New regulatory regime
Sientra was founded in 2007 by Hani Zeini, a veteran of Inamed.
Zeini assembled a team that bought the North American subsidiary of a Brazilian implant company called SiliMed and shepherded the products through the U.S. approval process. (In a sign of just how important the Tri-Counties is to the implant industry, SiliMed’s Brazilian-made implants use silicone gel supplied by Santa Paula-based Applied Silicone. Mentor’s implants are made with gel from Nusil, a Carpinteria firm.)
Between founding Sientra and bringing its products to market, Sientra endured both a downturn in the U.S. economy and a regime change at the FDA.

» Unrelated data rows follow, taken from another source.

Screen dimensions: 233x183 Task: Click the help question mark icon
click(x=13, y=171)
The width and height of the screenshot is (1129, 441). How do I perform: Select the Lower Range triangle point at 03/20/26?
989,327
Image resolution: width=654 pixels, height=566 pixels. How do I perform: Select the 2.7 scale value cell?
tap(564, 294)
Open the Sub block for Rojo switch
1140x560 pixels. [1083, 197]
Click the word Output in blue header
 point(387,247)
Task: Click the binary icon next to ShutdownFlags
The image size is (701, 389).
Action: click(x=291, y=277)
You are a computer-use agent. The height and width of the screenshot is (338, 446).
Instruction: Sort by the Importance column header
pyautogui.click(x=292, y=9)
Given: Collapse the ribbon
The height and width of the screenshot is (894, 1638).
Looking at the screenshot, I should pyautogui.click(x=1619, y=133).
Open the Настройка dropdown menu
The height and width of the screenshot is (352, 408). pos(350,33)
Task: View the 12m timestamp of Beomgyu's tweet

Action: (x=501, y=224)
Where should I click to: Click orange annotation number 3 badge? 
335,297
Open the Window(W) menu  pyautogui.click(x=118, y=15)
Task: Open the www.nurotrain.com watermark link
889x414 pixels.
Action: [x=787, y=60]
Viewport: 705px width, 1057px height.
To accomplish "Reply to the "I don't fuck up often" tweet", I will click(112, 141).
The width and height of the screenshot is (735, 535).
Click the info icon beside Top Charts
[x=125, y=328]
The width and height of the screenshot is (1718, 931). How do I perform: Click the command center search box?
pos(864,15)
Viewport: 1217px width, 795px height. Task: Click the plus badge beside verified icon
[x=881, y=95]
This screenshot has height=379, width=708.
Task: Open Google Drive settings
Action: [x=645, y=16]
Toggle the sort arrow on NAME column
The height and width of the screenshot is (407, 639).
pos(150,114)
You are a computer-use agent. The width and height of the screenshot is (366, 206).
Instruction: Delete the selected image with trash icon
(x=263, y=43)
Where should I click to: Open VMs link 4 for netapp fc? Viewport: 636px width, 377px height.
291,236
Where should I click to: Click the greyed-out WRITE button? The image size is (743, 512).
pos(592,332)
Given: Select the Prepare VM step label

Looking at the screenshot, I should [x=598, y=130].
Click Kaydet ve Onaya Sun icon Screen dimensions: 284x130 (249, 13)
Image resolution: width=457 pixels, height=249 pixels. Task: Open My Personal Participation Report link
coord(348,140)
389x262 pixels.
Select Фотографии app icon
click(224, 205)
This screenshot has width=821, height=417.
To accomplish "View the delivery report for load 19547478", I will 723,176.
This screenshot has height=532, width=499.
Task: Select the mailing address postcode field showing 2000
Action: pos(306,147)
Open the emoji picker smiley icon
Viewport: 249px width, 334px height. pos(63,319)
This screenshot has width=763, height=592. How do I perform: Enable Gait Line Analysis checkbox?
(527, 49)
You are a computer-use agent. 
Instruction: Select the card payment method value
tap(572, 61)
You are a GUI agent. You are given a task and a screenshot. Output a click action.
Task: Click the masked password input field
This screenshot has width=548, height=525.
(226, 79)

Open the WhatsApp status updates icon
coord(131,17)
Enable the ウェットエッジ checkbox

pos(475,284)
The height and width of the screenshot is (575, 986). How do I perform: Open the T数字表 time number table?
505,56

“We realized that at the FDA, there’s a new team. We realized our job was not to fight them, as was the temptation, but to embrace them and manage them,” Zeini said at a Santa Barbara speaking engagement in 2013.
Court battle with Mentor
Not long after Sientra received its approvals and began selling its implants, Mentor sued the company, alleging that Sientra had unfairly competed against Mentor by hiring away key sales people. Sientra won the lawsuit last year, and Mentor did not appeal.
“After a year of discovery and draining us, and six and a half weeks in court, they did not show one iota of evidence to support any of the allegations in the complaint. We put on our side of the case in six days,” Zeini told the Business Times last year in an interview.
Sientra has expanded sales quickly. Between 2012 and 2013, its revenues grew 237 percent, from $10.4 million to $35.1 million. Revenue for the first half of 2014 is $21.9 million, up 22 percent from $17.9 million the same period a year earlier.
JOBS Act rules
Sientra is considered an “emerging-growth company,” which means it doesn’t have to disclose compensation for all executives, only has to present two years of financial data and faces looser rules around verifying its internal accounting controls.
Sientra is unambiguous that it is not going public to become an acquistion target. It has a number of anti-takeover measures in place: Directors are elected on staggered terms and can’t be summarily replaced, shareholders can only make proposals at an actual meeting rather than through written consent, and shareholders must give advanced notice of any proposals. Only the board chairman, CEO Zeini or a majority of directors can call a special meeting of shareholders.
Sientra’s current major owners are Abingworth Bioventures with 18.6 percent of shares, OrbiMed Private Investments with 33.8 percent, Clarus Lifesciences with 29.8 percent. Zeini owns 6.3 percent of the firm.
The deal’s underwriters are Piper Jaffray & Co., Stifel, Nicolaus & Co., Leernik Partners and William Blair & Co. Santa Barbara attorney Tom Hopkins of the law firm Cooley is handling legal work on the offering.